Für unsere lebensnotwendigen Smartphones benötigen wir natürlich dringend einen neuen, mehr Kapazitäten und Bandbreite bietenden Standard. UMTS ist schon heute an vielen Orten nicht mehr in der Lage, den Nutzeransprüchen gerecht zu werden: Im Gegensatz zur Anzahl der Kabel in der Erde sind der Anzahl der kollisionsfrei durch die Luft schwebenden Datenpakete klare physikalische Grenzen gesetzt: Bei Kabelverbindungen müssen für neue Nutzer einfach mehr Kabel gelegt, und mehr Switches eingerichtet werden, bei Funk jedoch ist irgendwann die Luft “voll” – dann helfen nur noch andere Frequenzen, die dann auch irgendwann voll sind.

Das ist auch der Grund dafür, dass zum Beispiel in der FCC-Regulation zur Netzneutralität der gesamte Mobilfunk ausgeklammert wird. Im Mobilfunk gibt es in der Tat die von den Providern immer beschworenen Kapazitätsgrenzen, die der Bedarf irgendwann zu übersteigen droht. Für kabelgebundene Netze wie DSL steht dieser Beweis weiterhin aus, und ist wohl auch unmöglich zu erbringen. Wie kommt man also wohl auf die Idee, einem Funknetz, dessen Aus- bzw. Überlastung bereits in wenigen Jahren ansteht, auch noch 4 Millionen DSL-Kunden aufzubürden, die keinerlei Bedarf an Mobilität, dem einzigen Grund für Funk-Netze haben? Klar, man möchte Geld sparen, das man im Moment der Telekom für die Nutzung des Kabelnetzes abdrücken muss. Und, wie Geschäftsführer Friedrich Joussen feststellt:

Die Bandbreiten, die LTE bietet, reichen für alle derzeit denkbaren Anwendungen im privaten Bereich aus.

derzeit, wohlgemerkt. Ein Geschäftsführer in einer Branche, die die ganze Zeit nur von den zu erwartenden massiven Anstiegen des Bandbreitenbedarfs fabuliert, denen man sich wegen mangelnden Netzausbaus selbst im Kabelbereich nicht gewachsen sieht, spricht von derzeit und ausreichend – jenem Wort, das in der Schule kurz vor “mangelhaft” kommt.

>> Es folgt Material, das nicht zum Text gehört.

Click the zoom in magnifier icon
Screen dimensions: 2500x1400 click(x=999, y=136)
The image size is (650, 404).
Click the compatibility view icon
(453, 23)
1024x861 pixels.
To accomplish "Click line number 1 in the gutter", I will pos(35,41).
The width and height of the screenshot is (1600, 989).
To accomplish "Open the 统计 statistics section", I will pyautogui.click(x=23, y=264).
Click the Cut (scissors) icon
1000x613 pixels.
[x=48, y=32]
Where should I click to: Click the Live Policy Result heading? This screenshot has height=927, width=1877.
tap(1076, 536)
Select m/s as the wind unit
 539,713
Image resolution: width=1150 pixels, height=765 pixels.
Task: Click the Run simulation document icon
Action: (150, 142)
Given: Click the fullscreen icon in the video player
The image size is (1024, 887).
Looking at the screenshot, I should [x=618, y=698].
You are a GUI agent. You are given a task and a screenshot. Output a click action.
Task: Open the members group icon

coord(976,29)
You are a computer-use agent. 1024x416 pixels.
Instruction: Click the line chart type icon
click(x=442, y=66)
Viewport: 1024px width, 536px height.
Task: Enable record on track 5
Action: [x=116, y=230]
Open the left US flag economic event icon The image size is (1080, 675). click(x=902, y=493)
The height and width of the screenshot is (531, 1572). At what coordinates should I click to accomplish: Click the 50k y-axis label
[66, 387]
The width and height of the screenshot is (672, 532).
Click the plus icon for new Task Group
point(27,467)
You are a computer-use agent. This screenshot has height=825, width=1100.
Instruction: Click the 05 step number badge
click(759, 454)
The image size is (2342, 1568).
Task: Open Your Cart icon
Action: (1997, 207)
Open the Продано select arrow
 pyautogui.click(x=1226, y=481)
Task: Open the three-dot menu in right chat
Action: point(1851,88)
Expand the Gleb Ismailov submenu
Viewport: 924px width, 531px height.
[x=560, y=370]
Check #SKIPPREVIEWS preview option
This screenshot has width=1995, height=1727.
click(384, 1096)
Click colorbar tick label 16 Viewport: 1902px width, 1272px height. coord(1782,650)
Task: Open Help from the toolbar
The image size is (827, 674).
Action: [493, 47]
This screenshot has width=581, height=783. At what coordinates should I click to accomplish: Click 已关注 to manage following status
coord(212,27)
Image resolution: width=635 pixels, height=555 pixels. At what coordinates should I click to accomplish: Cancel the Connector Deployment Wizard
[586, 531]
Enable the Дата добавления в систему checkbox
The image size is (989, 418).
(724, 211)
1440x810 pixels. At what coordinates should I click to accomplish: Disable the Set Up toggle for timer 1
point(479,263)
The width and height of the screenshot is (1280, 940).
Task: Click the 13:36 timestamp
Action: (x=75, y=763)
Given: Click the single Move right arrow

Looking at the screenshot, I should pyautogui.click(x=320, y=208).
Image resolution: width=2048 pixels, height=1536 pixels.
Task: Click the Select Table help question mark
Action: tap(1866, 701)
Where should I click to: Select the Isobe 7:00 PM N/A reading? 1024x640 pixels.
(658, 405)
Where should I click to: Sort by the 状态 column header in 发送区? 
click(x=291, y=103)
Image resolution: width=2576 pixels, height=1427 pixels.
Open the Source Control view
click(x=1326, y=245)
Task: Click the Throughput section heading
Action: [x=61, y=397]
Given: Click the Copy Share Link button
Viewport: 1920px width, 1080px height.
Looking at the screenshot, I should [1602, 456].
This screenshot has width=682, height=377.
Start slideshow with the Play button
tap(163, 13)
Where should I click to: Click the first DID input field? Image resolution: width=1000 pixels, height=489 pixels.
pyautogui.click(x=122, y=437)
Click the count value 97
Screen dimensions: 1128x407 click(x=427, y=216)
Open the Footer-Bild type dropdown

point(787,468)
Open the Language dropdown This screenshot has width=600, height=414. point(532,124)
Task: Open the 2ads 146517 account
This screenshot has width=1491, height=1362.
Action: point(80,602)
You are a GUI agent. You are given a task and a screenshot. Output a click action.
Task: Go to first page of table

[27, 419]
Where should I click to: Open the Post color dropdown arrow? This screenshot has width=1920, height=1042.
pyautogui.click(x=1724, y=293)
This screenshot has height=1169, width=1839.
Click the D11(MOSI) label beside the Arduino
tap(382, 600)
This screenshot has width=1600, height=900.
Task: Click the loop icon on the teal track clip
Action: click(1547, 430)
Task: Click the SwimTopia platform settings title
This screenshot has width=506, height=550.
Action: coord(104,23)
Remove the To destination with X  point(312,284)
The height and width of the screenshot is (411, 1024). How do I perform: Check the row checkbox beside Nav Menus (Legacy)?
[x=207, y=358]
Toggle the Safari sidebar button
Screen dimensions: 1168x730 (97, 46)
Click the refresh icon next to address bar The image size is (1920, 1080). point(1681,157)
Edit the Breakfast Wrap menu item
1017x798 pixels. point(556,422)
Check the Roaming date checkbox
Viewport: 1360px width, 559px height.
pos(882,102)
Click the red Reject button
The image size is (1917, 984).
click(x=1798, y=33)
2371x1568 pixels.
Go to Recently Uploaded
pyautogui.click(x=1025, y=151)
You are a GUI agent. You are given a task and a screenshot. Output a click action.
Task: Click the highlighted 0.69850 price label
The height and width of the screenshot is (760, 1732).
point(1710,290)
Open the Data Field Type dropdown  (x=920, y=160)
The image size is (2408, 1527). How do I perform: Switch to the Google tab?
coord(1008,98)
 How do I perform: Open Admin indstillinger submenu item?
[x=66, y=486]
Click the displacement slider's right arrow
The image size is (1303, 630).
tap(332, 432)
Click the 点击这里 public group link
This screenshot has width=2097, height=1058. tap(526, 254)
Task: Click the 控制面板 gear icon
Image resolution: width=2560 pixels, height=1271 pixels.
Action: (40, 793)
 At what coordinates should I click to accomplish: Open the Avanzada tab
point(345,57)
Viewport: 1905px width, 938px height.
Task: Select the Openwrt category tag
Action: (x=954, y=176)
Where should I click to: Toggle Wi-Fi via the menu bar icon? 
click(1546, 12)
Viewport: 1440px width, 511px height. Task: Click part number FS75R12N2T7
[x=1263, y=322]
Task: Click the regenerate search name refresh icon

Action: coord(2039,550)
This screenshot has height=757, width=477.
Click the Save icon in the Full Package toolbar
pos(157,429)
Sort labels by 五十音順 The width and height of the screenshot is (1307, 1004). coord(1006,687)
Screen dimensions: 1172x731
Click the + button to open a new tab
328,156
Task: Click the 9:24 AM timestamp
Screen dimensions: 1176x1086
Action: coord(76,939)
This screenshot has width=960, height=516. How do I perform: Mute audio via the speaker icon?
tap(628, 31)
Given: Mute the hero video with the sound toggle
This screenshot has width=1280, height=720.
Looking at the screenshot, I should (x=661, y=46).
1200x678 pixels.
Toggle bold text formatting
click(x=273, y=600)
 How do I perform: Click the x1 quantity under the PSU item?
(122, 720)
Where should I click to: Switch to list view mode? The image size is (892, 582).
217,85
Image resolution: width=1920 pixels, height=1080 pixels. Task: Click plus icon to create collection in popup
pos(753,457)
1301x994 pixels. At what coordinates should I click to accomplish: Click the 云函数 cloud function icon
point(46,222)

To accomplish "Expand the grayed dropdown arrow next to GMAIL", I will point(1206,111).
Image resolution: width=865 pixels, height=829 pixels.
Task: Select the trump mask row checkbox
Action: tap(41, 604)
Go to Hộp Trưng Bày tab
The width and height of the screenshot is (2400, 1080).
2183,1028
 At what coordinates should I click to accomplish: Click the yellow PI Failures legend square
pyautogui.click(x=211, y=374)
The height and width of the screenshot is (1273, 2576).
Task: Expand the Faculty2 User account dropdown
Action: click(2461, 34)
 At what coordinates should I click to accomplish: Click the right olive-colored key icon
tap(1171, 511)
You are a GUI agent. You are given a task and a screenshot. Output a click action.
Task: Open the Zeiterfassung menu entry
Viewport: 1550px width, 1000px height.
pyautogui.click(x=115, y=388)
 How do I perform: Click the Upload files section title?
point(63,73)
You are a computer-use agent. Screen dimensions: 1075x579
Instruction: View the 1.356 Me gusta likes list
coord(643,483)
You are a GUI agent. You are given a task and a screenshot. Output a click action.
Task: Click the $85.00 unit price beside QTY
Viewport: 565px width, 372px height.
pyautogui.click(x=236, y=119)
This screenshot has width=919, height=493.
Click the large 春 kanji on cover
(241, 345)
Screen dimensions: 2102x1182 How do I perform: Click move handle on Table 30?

…und wenn das dann irgendwann nicht mehr der Fall ist, dann haben wir auch im Gegensatz zum kabelgebundenen Netz ein (auf den 2. Blick ebenso unsinniges) Argument in der Hand, endlich die Netzneutralität abzuschaffen, und für alle möglichen Sonderdienste extra zu kassieren, wie es mit Skype über UMTS ja schon längst Usus ist.

Über Fälle, die so offensichtlich auf Gewinnmaximierung zum klaren Nachteil des Nutzers (und in diesem Fall sogar der Gesellschaft als solche) setzen, stolpert man selten. So höchstens 1 – 2 Mal pro Woche würde ich schätzen.